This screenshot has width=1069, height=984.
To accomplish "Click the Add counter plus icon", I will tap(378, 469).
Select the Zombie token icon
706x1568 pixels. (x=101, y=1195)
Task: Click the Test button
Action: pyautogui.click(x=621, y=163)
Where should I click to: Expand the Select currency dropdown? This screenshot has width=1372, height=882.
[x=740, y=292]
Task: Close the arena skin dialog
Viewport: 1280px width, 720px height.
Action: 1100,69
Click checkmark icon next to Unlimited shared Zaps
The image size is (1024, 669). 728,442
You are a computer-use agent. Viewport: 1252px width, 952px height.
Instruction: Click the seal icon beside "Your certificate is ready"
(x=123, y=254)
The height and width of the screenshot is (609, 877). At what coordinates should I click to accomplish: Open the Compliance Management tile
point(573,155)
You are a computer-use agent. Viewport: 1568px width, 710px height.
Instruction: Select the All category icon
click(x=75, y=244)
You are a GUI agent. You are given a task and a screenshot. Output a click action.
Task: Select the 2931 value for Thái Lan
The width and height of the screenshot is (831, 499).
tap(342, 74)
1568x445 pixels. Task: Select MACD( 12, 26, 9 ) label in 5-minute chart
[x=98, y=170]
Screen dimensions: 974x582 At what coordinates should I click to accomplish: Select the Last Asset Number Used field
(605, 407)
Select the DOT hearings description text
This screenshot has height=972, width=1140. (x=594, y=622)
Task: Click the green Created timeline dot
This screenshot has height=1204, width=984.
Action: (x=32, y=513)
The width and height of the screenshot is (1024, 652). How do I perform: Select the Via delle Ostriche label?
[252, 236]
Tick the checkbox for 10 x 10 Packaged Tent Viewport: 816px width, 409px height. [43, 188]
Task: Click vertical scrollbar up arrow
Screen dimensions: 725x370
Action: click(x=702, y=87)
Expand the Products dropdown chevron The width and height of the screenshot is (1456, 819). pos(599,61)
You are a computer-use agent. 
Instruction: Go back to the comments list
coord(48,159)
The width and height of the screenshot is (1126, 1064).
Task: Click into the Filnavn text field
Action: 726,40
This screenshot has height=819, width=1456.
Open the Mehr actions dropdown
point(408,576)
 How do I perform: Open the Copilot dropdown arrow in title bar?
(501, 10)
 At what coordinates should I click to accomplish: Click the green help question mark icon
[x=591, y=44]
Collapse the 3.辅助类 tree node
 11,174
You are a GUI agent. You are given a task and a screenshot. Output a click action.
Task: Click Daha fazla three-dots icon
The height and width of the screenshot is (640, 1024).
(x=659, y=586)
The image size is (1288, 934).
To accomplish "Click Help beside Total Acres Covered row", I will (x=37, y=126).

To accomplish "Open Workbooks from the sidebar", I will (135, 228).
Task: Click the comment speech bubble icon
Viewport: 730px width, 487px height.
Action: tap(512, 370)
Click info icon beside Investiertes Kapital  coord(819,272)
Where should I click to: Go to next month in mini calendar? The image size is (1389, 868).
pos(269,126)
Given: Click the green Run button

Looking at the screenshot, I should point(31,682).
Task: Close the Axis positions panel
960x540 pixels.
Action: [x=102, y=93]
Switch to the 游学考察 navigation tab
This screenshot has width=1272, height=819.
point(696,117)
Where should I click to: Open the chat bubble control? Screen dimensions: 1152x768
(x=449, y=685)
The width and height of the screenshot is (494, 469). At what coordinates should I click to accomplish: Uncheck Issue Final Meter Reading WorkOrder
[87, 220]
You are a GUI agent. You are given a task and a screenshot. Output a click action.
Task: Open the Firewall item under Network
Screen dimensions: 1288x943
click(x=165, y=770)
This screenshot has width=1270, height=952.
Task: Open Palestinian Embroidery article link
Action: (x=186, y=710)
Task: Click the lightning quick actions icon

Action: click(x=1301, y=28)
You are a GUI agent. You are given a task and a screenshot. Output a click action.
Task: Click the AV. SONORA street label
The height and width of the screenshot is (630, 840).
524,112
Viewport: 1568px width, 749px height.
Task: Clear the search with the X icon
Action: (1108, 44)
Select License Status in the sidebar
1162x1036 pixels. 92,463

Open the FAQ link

◆ The problem ◆
Reproduce the records from the line containing "The width and height of the screenshot is (1024, 652)." through the line containing "Expand the Products", with both of those lines included, keeping each line as it appears.

◆ Response to this task ◆
The width and height of the screenshot is (1024, 652). How do I perform: Select the Via delle Ostriche label?
[252, 236]
Tick the checkbox for 10 x 10 Packaged Tent Viewport: 816px width, 409px height. [43, 188]
Task: Click vertical scrollbar up arrow
Screen dimensions: 725x370
Action: click(x=702, y=87)
Expand the Products dropdown chevron The width and height of the screenshot is (1456, 819). pos(599,61)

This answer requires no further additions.